SOURCE MATERIAL ▸
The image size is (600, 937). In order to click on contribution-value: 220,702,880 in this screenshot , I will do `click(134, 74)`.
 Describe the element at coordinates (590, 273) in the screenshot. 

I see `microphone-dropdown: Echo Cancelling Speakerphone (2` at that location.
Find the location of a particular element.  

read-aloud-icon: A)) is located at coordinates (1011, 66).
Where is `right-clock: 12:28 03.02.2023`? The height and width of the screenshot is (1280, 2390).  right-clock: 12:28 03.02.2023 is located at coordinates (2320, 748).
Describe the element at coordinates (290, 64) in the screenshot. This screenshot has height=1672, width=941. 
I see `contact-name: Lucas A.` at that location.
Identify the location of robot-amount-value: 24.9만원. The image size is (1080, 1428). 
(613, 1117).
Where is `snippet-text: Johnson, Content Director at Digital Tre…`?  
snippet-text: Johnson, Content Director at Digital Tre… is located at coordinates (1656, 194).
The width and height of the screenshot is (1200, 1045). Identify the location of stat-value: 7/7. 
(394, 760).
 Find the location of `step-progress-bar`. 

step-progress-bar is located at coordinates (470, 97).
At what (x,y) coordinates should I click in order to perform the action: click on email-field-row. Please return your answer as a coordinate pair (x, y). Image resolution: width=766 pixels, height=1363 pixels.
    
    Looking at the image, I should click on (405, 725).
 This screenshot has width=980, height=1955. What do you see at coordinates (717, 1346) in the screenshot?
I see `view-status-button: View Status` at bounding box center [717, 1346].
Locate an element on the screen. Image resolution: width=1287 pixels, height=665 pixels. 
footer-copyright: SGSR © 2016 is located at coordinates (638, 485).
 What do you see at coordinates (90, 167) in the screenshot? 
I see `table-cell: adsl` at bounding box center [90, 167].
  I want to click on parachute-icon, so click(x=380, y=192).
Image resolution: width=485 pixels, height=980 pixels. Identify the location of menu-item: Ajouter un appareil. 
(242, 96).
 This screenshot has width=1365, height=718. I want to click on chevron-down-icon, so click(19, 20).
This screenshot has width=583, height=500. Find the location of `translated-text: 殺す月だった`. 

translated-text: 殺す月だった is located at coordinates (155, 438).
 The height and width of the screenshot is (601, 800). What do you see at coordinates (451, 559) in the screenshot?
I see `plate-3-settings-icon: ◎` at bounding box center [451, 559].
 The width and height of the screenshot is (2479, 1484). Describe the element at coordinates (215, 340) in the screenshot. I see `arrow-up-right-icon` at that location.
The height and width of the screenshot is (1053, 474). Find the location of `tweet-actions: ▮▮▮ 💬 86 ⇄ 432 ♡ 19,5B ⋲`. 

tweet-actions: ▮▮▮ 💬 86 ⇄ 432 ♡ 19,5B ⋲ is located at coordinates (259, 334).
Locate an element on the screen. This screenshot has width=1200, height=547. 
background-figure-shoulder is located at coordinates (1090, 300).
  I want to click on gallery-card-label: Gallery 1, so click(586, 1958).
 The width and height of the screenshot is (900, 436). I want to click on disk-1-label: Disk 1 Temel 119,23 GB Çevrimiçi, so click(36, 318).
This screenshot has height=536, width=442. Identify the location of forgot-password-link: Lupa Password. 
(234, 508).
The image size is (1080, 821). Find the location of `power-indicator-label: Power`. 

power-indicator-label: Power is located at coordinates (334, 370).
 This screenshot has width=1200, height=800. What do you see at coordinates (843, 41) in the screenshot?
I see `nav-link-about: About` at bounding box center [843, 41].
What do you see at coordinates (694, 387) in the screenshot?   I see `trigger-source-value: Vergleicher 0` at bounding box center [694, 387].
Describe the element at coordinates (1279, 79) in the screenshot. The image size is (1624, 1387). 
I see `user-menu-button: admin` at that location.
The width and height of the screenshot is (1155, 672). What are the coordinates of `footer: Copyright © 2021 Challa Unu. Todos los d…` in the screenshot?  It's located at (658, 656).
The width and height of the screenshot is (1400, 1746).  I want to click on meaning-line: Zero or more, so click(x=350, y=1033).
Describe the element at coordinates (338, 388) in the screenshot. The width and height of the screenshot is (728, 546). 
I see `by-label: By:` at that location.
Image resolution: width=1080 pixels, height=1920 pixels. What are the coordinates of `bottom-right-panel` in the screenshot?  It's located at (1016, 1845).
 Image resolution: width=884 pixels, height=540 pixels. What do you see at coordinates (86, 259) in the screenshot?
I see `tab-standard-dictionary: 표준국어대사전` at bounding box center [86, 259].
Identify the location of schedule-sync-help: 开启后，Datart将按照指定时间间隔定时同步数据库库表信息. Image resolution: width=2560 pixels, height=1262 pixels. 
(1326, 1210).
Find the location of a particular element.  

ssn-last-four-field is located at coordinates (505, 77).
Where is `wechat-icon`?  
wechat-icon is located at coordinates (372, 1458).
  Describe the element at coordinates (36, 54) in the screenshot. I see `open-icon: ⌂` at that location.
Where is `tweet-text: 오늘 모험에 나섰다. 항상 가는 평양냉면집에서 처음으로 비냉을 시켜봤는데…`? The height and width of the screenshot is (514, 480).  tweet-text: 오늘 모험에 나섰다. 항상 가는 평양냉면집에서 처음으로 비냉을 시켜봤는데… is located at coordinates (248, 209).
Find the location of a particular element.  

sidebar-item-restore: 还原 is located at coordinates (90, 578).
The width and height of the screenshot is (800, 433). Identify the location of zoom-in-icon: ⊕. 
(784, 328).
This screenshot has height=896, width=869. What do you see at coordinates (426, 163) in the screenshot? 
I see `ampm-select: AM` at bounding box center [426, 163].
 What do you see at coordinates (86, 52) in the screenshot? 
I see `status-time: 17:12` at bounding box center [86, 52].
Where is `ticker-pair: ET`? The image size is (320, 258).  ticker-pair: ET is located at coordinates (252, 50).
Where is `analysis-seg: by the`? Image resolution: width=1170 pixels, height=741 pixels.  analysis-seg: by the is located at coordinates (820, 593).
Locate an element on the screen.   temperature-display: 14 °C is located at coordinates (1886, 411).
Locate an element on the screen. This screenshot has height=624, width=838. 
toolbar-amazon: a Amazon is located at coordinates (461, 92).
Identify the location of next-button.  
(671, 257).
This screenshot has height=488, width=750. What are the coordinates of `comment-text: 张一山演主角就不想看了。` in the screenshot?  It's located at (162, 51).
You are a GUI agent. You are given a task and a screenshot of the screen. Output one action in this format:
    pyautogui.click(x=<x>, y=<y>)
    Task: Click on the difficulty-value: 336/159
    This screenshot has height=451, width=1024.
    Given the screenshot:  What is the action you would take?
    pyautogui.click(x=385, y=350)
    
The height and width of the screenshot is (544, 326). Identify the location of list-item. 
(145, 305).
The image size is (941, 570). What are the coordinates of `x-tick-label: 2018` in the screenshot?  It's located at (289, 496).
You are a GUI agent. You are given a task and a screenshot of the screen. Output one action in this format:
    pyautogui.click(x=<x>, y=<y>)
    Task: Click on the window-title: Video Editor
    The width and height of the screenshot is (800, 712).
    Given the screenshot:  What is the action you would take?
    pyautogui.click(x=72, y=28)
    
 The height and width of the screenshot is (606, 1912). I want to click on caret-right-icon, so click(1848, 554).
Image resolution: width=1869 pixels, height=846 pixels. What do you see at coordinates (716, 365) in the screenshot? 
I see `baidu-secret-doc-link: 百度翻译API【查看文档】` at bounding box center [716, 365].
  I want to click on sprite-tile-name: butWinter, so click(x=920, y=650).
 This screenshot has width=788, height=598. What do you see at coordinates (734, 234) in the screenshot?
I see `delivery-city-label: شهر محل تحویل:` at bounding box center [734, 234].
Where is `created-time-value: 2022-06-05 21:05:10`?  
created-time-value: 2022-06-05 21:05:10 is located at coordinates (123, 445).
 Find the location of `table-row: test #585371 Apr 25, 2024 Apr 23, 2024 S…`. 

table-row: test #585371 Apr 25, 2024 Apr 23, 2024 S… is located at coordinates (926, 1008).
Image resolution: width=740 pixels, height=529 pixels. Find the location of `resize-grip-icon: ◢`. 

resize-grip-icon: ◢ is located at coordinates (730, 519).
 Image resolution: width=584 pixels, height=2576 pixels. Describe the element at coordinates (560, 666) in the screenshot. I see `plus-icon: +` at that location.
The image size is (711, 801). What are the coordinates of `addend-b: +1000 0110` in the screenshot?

PROBLEM STATEMENT ▸
Return the records above exactly as they appear, beginning at the line that contains "At what (x,y)" and stopping after the line that contains "tweet-actions: ▮▮▮ 💬 86 ⇄ 432 ♡ 19,5B ⋲ is".

RESULT ▸
At what (x,y) coordinates should I click in order to perform the action: click on email-field-row. Please return your answer as a coordinate pair (x, y). Image resolution: width=766 pixels, height=1363 pixels.
    
    Looking at the image, I should click on (405, 725).
 This screenshot has width=980, height=1955. What do you see at coordinates (717, 1346) in the screenshot?
I see `view-status-button: View Status` at bounding box center [717, 1346].
Locate an element on the screen. Image resolution: width=1287 pixels, height=665 pixels. 
footer-copyright: SGSR © 2016 is located at coordinates (638, 485).
 What do you see at coordinates (90, 167) in the screenshot? 
I see `table-cell: adsl` at bounding box center [90, 167].
  I want to click on parachute-icon, so click(x=380, y=192).
Image resolution: width=485 pixels, height=980 pixels. Identify the location of menu-item: Ajouter un appareil. 
(242, 96).
 This screenshot has width=1365, height=718. I want to click on chevron-down-icon, so click(19, 20).
This screenshot has width=583, height=500. Find the location of `translated-text: 殺す月だった`. 

translated-text: 殺す月だった is located at coordinates (155, 438).
 The height and width of the screenshot is (601, 800). What do you see at coordinates (451, 559) in the screenshot?
I see `plate-3-settings-icon: ◎` at bounding box center [451, 559].
 The width and height of the screenshot is (2479, 1484). Describe the element at coordinates (215, 340) in the screenshot. I see `arrow-up-right-icon` at that location.
The height and width of the screenshot is (1053, 474). Find the location of `tweet-actions: ▮▮▮ 💬 86 ⇄ 432 ♡ 19,5B ⋲`. 

tweet-actions: ▮▮▮ 💬 86 ⇄ 432 ♡ 19,5B ⋲ is located at coordinates (259, 334).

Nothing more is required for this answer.